W.J. Astore
BRACING VIEWS
The 2016 presidential election posed a grim choice: “I’m with her” Hillary (note how her slogan was not “She’s with me,” because she wasn’t), and Donald Trump. I chose neither.
The best descriptor of our current president is Joe Bageant’s: “a careening set of brainless balls.” (Joe wrote this long before Trump became a candidate.) Lately, those brainless balls have been careening ever more violently into racist territory, yet his support seems as strong as ever. Something is rotten in the State of America, and it won’t be cleaned up even when Trump is gone. As I argued in this post from May 2017, America’s values are seriously screwed up. With allegedly devout Christians embracing Trump as some sort of prophet if not savior, you just know all of this is not going to end well.
Joe Bageant was a remarkable writer, the author of “Deer Hunting with Jesus” as well as “Rainbow Pie.” A self-confessed “redneck,” he worked his way into the middle class as an editor, but he never forgot his roots in Appalachia and the subsistence farming of his Scots-Irish family. Bageant had a brutally honest and unadorned way of speaking and writing, and also a great affection and deep respect for traditional communal values in America.
The other day, I was reading an old essay Bageant wrote, “Live from Planet Norte” (June 2010), long before Donald Trump was even remotely considered to be presidential material. As usual, Joe nailed it:
[I]n the process of building our own gilded rat-cage, we have proven that old saw about democracy eventually leading to mediocrity to be true. Especially if you keep dumbing down all the rats. After all, Dan Quayle, Donald Trump and George W. Bush hold advanced degrees from top universities in law, finance and business.

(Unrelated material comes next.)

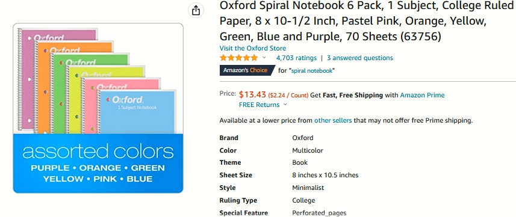Expand the FREE Returns chevron
516x217 pixels.
tap(285, 105)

The head rats, our “leaders” (if it is even possible to lead anybody anywhere inside a cage), have proven to be as mediocre and clueless as anyone else. Which is sort of proof we are a democracy, if we want to look at it that way. While it is a myth that virtually anybody can grow up to be president, we have demonstrated that nitwits have more than a fighting chance. During my 40 years writing media ass-wipe for the public, I have interviewed many of “the best of my generation,” and, believe me, most of them were not much.

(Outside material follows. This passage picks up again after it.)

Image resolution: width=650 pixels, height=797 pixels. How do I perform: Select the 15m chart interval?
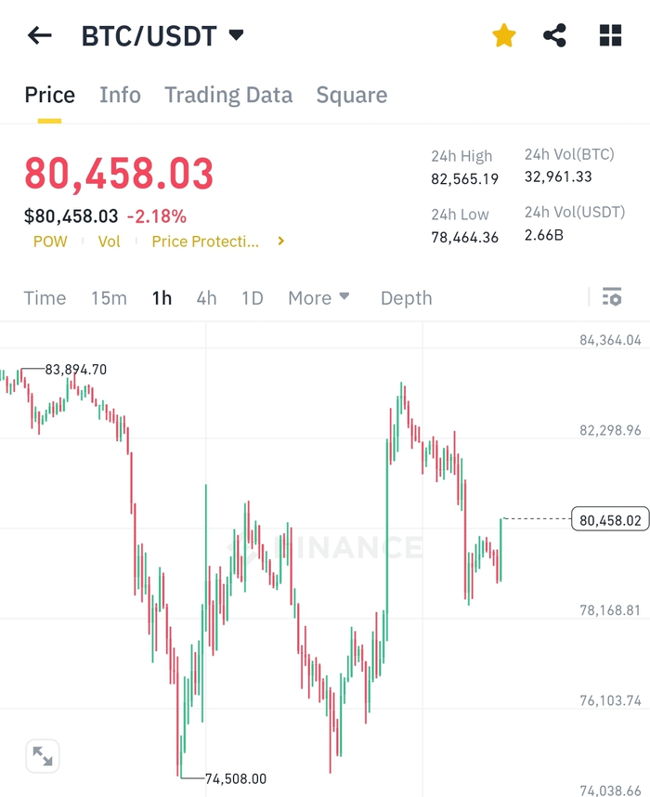pos(109,298)
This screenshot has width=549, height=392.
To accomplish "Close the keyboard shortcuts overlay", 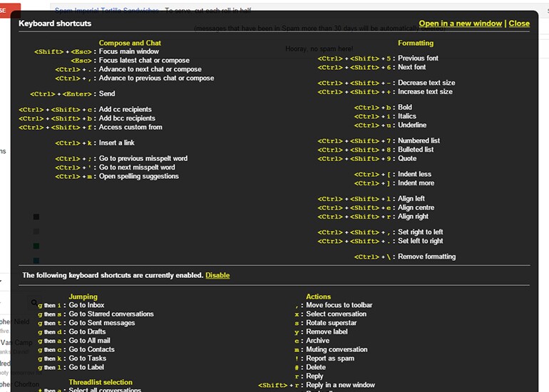I will pyautogui.click(x=519, y=24).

Naturally, they believe they are far superior by virtue of having made it to an elevated point in the gilded cage, closer to the feed, water and sex. Because they believe it, and the media–sycophants waiting for quotes–echoes their belief, discussing their every brain fart, we tend to believe it, too. Nothing shakes our belief, not even staring directly into the face of a congenital liar and nitwit like Sarah Palin, or a careening set of brainless balls like Donald Trump or a retarded jackal like George W. Bush.
Americans are unable to explain why such people “rise to the top” in our country. We just accept that they do, and assume that America’s process of natural selection – the survival of the wealthiest – is at work. These people are rich; therefore, they should run the country. God said so. It’s a uniquely American principal of governance, which in itself, makes the case for our stupidity.
Donald Trump is best at selling a certain image of himself: the self-made billionaire, the savvy deal-maker, the populist patriot who sides with the little guy. But Joe Bageant had him pegged: a careening set of brainless balls is maybe the best, and certainly the most colorful, descriptor I’ve come across for Trump.
Bageant’s larger question is clear: How did Americans come to value such nitwits, halfwits, and dimwits? Just because they have money? Just because they have a veneer of “success” about them, when this “success” is evidenced by nothing more than money or fame and the sly charm of grifters?
Americans, who worship at the altar of success as measured by the almighty dollar, are kneeling to pray before the empty suits of men like Donald Trump. Bageant knew better than to join that mindless cult; so should we all.